Fratelli Wed 13-Jan-16 07:49:56

Many people follow due to supporting the families or charity work they do etc. However, unfortunately some people like things on Facebook to make it look like they care without actually doing anything to help. Munchausen by proxy is rare and is a mental illness. Many sufferers of it actually fabricate or even cause symptoms in the child or person they care for to gain attention for themselves. If you suspect this to be the case please encourage her to seek help.

awkwardas78 Wed 13-Jan-16 07:50:38

I worried about Munchausen's too originally. Like I say though I'm not near enough to know if they're fabricated or not but she sees doctors and consultants so surely she couldn't be making it up? One child is even home educated because of his illness - I don't know how she could do all that by making it up.
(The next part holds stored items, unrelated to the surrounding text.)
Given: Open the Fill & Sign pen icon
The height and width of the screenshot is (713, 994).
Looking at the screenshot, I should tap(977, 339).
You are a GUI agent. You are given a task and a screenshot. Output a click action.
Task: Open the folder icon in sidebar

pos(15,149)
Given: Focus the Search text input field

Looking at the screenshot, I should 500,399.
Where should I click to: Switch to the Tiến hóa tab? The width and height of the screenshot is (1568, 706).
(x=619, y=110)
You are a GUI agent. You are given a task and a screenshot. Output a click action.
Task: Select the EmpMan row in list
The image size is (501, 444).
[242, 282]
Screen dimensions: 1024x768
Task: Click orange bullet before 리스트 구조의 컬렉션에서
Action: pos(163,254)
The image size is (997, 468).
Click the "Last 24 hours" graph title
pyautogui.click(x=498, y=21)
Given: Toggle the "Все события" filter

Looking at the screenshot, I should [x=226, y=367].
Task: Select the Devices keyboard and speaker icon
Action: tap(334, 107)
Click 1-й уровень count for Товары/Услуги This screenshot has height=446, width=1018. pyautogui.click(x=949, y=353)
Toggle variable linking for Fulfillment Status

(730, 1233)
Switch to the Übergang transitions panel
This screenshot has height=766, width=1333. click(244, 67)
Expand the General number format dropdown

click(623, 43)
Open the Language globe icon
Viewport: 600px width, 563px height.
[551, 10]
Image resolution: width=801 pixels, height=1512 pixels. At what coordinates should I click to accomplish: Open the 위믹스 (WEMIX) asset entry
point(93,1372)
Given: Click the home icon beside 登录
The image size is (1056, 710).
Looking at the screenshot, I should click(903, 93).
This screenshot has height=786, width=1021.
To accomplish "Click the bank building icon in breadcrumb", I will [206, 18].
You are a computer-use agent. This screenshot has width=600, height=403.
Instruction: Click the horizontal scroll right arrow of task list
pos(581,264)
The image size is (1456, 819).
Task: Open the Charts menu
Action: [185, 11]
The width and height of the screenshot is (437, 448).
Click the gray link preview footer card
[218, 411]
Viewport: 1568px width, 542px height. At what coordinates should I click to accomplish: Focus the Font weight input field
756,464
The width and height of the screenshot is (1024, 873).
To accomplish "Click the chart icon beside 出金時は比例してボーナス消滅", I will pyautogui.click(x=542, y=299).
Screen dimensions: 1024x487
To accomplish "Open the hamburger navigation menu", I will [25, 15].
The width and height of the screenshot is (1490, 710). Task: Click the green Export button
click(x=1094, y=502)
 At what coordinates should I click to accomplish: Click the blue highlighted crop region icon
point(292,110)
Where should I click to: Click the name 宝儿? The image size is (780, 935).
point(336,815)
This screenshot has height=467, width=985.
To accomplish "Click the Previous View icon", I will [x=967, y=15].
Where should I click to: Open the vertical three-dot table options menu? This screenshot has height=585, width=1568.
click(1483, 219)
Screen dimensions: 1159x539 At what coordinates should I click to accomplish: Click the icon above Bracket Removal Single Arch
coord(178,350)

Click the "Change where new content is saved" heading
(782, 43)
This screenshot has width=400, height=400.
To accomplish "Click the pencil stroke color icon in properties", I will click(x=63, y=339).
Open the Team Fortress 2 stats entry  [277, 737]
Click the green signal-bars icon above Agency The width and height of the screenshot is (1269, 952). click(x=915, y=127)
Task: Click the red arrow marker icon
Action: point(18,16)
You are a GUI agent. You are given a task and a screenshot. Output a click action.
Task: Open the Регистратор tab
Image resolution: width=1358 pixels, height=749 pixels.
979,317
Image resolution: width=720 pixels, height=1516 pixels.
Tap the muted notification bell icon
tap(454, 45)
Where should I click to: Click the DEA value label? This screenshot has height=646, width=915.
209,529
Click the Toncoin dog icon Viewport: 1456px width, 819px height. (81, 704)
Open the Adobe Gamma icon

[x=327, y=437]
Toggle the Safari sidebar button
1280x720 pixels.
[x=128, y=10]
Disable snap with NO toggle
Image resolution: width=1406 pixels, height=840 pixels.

I don't think I can talk to her about it without upsetting her or losing her.

Shoxfordian Wed 13-Jan-16 13:28:37

Would be very difficult to address this with the woman herself; she may not have munchausen's but I think the blogs can be untrue

I don't read them often but I found this interesting story:
fusion.net/story/193410/ive-spent-the-last-3-years-busting-internet-fakers/

I'd be skeptical of some of these stories, especially if they ask for money

TheSecondViola Wed 13-Jan-16 13:44:09

MbyP is very rare and very serious, but like most disorders there is a very wide spectrum, and you can be a person who exaggerates illnesses, reads much more into them than is there, etc, without being close to having actual MbyP.

Eg I know a woman who brings her children to the dr's about weekly. If they look slightly pale she asks for iron tests, if they sneeze they have the flu, if they are not hungry one day she thinks they must be sickening for chicken pox or measles etc. It's an expression of her own health anxiety. She is a long way from causing her children to be ill for the attention though.